VIII. — LE PROLÉTARIAT DE TCHÖSEN


S’il y a des personnes qui croient que l’agitation qui règne parmi la classe ouvrière date de ces derniers temps, ils n’ont qu’à se reporter aux Annales chinoises pour se convaincre du contraire et ainsi s’assurer que, depuis un temps très reculé, à travers des siècles, l’ouvrier a essayé de se protéger contre les injustices du gouvernement ou d’une classe favorisée. C’est ainsi que fut organisée, à Rome, 67 ans avant le Christ, par les ouvriers, une Société connue sous le nom de Collegia opificum, qui était devenue tellement puissante qu’elle avait excité la jalousie de l’élément aristocratique, et que le sénat dut décréter son abolition. Plus tard, elle fut rétablie par Publius Pulcher Clodius, puis abolie de nouveau par Julius César. Sous Constantin le Grand, il y a déjà trente guilds d’ouvriers à Rome. Théodoric a fondé, lui aussi, des guilds à Constantinople, et l’histoire nous dit que Charlemagne, pour apaiser le peuple indigné de certains empiétements sur ses privilèges, confirma les guilds langobardes et conféra aux maneru ou maçons les mêmes privilèges que possédaient les libres Francs ; de là, l’origine de l’expression franc-maçon.

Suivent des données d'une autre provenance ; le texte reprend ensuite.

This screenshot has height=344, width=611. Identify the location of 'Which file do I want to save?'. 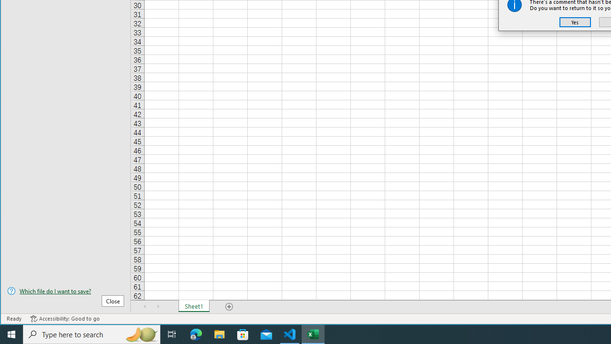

Il suffit de mentionner les apôtres du prolétariat depuis le dernier siècle, tels que Babœuf, Cabet, Saint-Simon, Fourrier, Louis Blanc, Proudhon, Marx, Robert Lassalle, pour montrer que la question du travailleur avait déjà occupé l’attention du monde et qu’elle n’est pas née sous l’inspiration des agitateurs modernes.

En Chine, les guilds, connus sous le nom de Wei-Kouan, chambre de commerce, et Koung-So, « Trades-Union », existaient depuis une époque très reculée.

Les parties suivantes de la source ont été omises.